> [What the task requires] Could you restate the data word for word and drop the pictures?

> [Exercise input]
%%

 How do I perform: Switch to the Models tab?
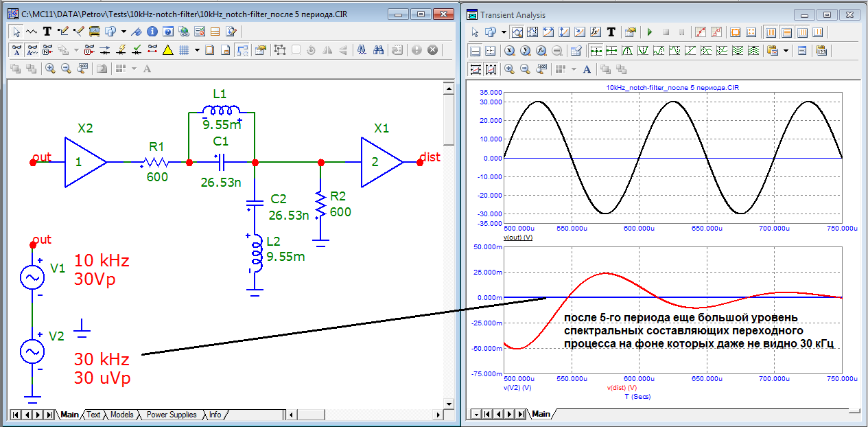coord(121,415)
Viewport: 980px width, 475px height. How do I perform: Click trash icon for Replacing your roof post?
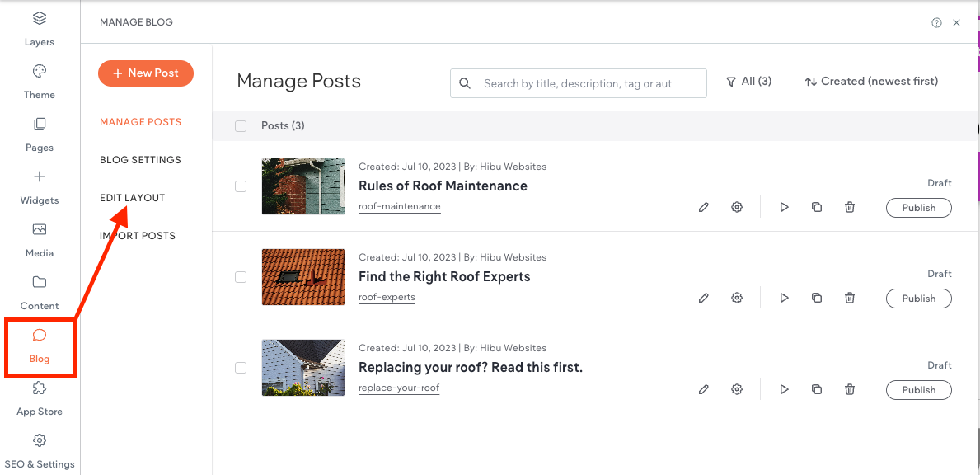[x=850, y=389]
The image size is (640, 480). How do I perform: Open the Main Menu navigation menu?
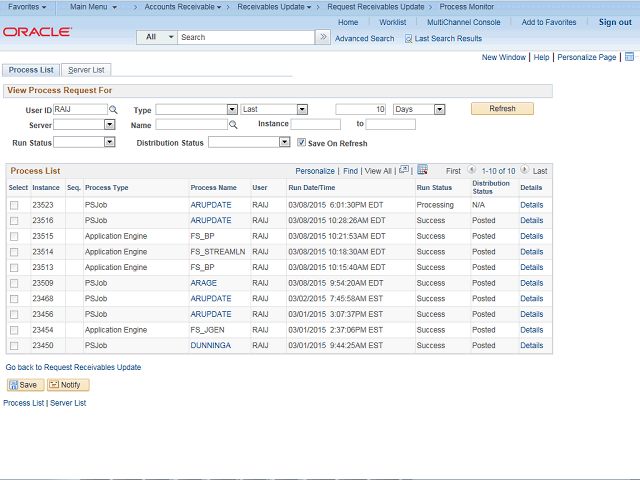[x=93, y=7]
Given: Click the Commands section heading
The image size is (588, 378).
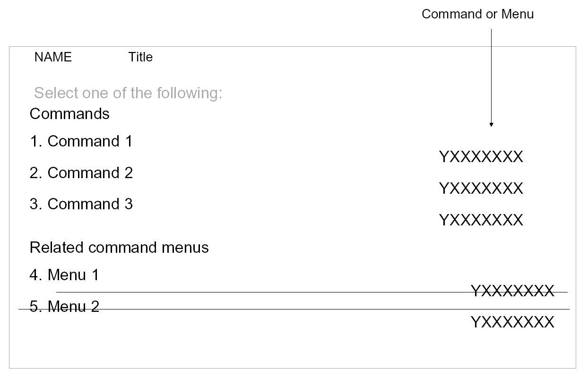Looking at the screenshot, I should pos(69,114).
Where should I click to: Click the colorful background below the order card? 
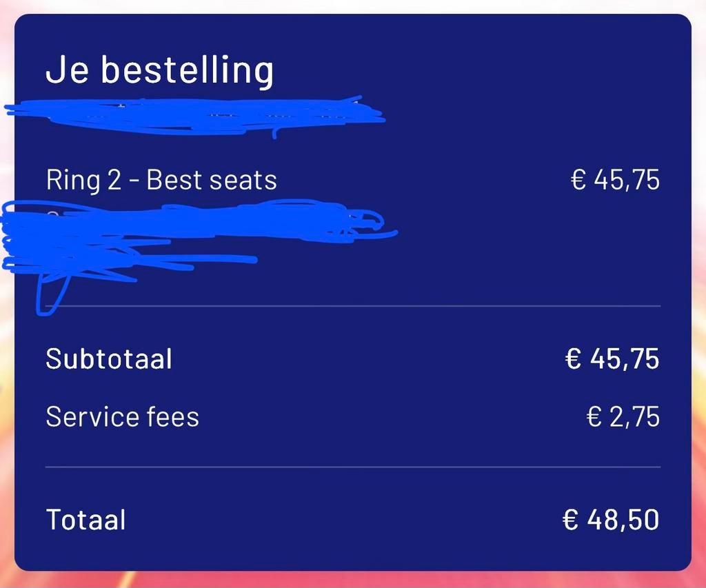353,580
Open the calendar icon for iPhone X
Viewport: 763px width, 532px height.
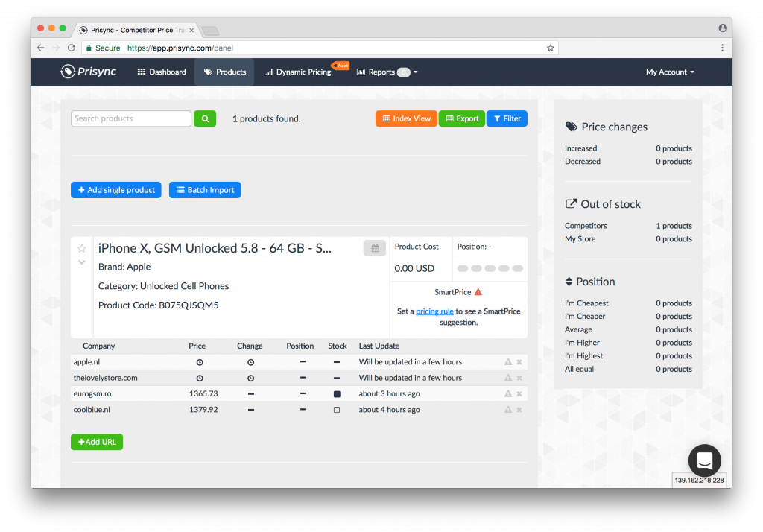[374, 248]
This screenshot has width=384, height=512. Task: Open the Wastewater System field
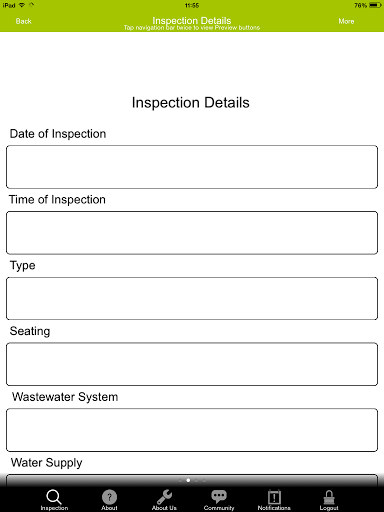192,430
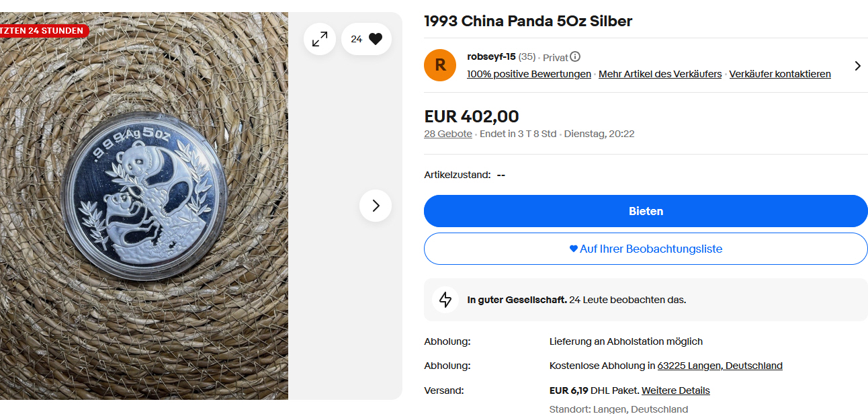The height and width of the screenshot is (414, 868).
Task: Click the panda silver coin photo
Action: coord(146,196)
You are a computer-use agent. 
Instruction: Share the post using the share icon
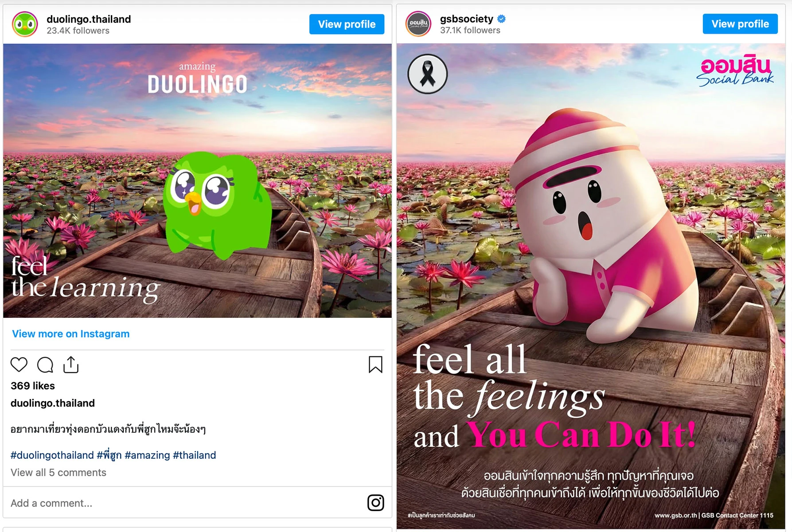[x=71, y=364]
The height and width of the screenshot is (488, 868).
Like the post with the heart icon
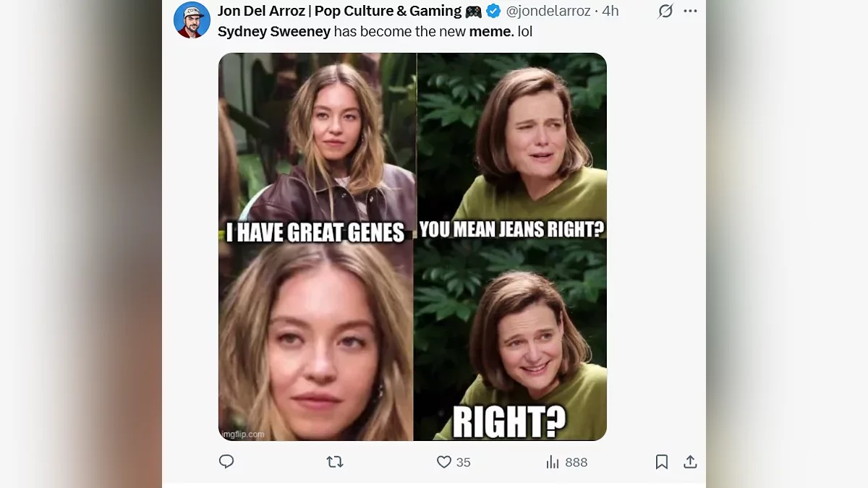pos(444,462)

%%

> [Finished task]
 How do I perform: Switch to the Models tab?
coord(121,415)
Viewport: 980px width, 475px height. How do I perform: Click trash icon for Replacing your roof post?
[x=850, y=389]
The image size is (640, 480). How do I perform: Open the Main Menu navigation menu?
[x=93, y=7]
Given: Click the Commands section heading
The image size is (588, 378).
Looking at the screenshot, I should pos(69,114).
Where should I click to: Click the colorful background below the order card? 
353,580
Open the calendar icon for iPhone X
Viewport: 763px width, 532px height.
[374, 248]
This screenshot has width=384, height=512. Task: Open the Wastewater System field
192,430
The height and width of the screenshot is (414, 868).
Task: Click the panda silver coin photo
Action: coord(146,196)
You are a computer-use agent. 
Instruction: Share the post using the share icon
[x=71, y=364]
The height and width of the screenshot is (488, 868).
Like the post with the heart icon
pos(444,462)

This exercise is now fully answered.